[Screen grounding examples]
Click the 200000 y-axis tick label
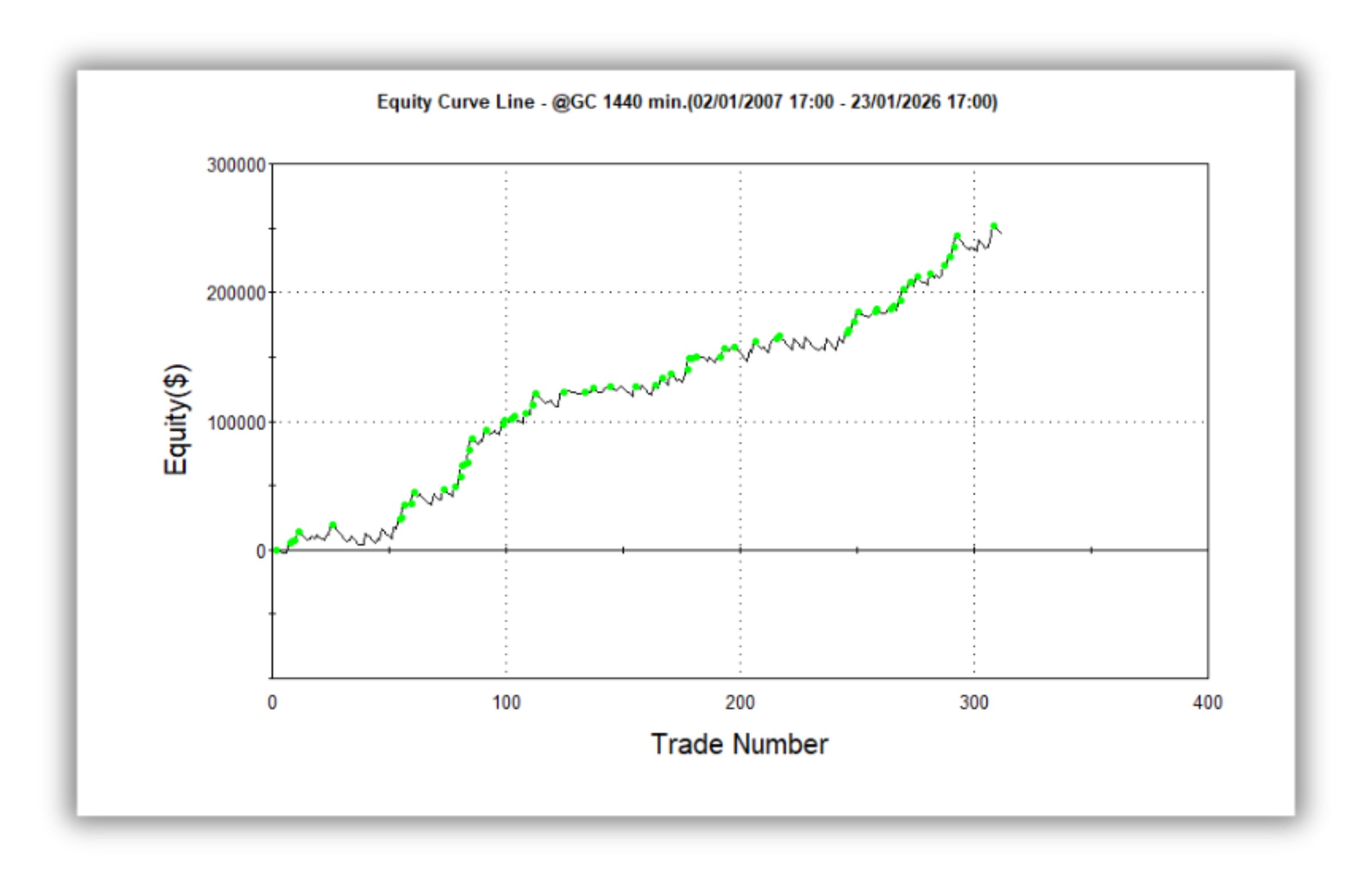 click(236, 294)
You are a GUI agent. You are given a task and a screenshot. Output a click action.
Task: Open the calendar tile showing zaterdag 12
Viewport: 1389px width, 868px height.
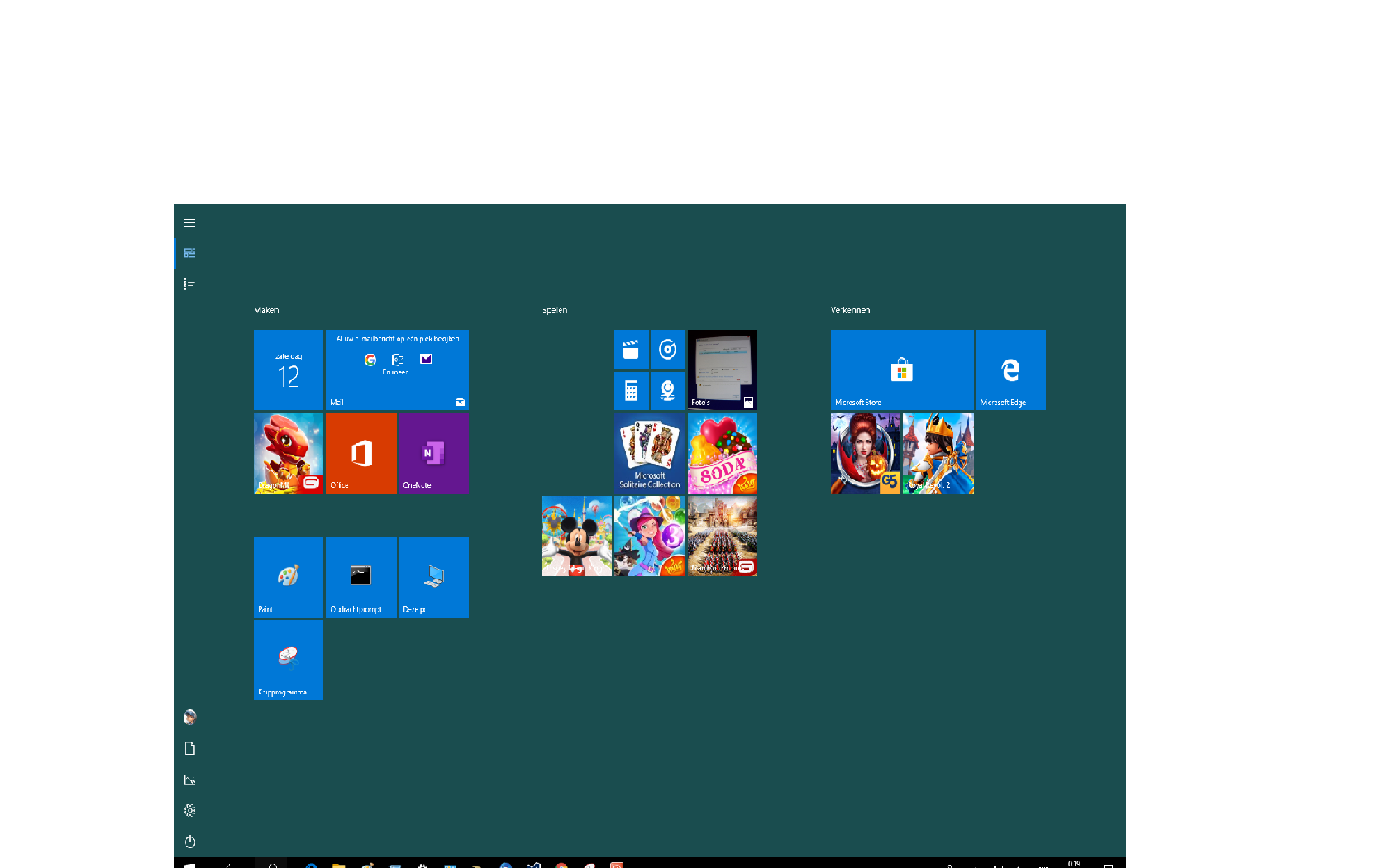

• [Given exercise]: Rewrite the lines above as a numbered list, skipping any blank lines. Leave the pictures out.

• [The completed task]:
1. Click the 200000 y-axis tick label
2.  click(236, 294)
3. You are a GUI agent. You are given a task and a screenshot. Output a click action.
4. Task: Open the calendar tile showing zaterdag 12
5. Viewport: 1389px width, 868px height.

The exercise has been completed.